Hi, I’m used to count on random.seed() to set a fixed starting point for further random.choice() and random.randin() calls on my generative projects in Python, but, maybe because I’m not used to web deployment and flask, I’m not getting the behavior I expected (probably my mental model of code execution sequence is broken).
I expected random.seed() to work inside draw() but it doesn’t (does not produce always the same drawing with the same seed)
Now I kind of can get the same drawing fixing the seed inside ensemble() but this is not what I wanted (and like this I can’t produce the same drawing on different scales)
ensamble sets random.seed with a different value than was set by draw
i.e. the seed set in draw is overridden before it is used.

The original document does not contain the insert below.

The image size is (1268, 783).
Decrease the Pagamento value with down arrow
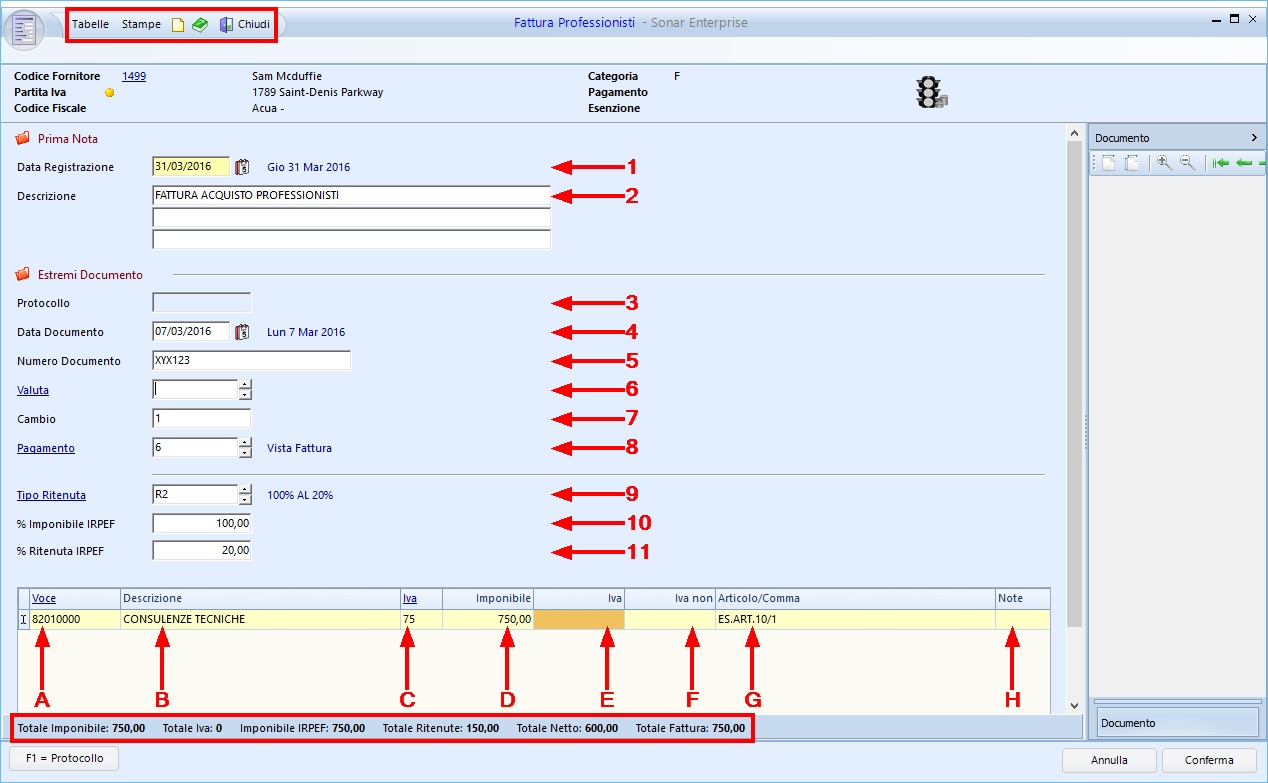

ensamble uses some random numbers/choices
Edit - also note that ensamble sets the random seed based on two of its parameters, ex, ey. If the third parameter eo is different, a different number of random calls are made, so you will get variation from expected, after a number of times through the loop. You’d likely get what you want by including eo in the seed value calculation.
Hi @mishavee, thank you for you time and attention!

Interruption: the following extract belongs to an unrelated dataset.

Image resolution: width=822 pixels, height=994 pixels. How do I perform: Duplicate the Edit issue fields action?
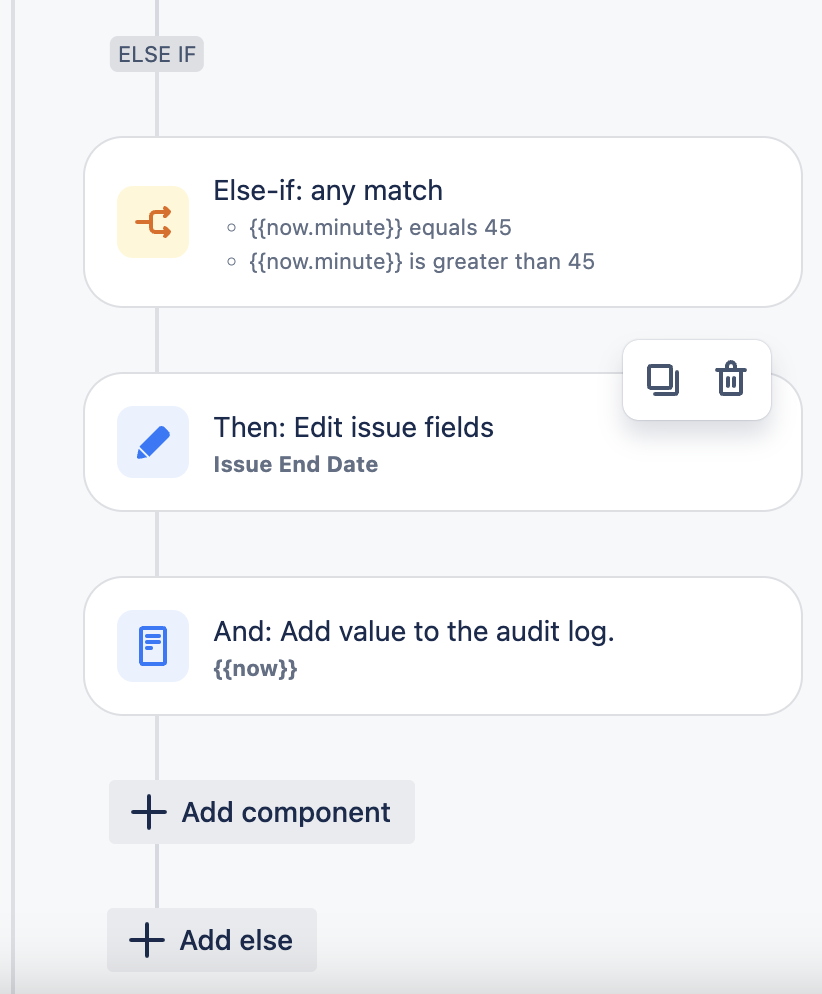tap(663, 379)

To clarify, the setting of random.seed inside ensemble is a dirty workaround, I don’t want it.
I would like to understand why setting it inside draw only doesn’t work.
I’m going to comment out the workaround so you can see the issue.
draw() sets seed with value 1
draw() calls grid() with ensemble on arguments
grid() function repeteadly calls ensamble() function
ensamble() function executes some random.randint() and random.choice()
Each time the app is refreshed it should call draw, that should set the same seed… and produce the same drawing… but it doesn’t. Each refresh generates a different drawing.
This might be a rather useless reply, but if you put a randomizing function like randint() inside of a function, and then call the function repeatedly, then the random number would change. If you wanted one random number that’s constant, put randint() outside of the function and use the variable inside the function.
It is rather common when working with generative art to call random() several times but to kind of freeze all of those results with a single seed setting at the beginning of the job. This way one can reproduce the output for a certain seed (when it is raster work, to produce a high-resolution output of chosen low-res previews of certain seeds, for instance).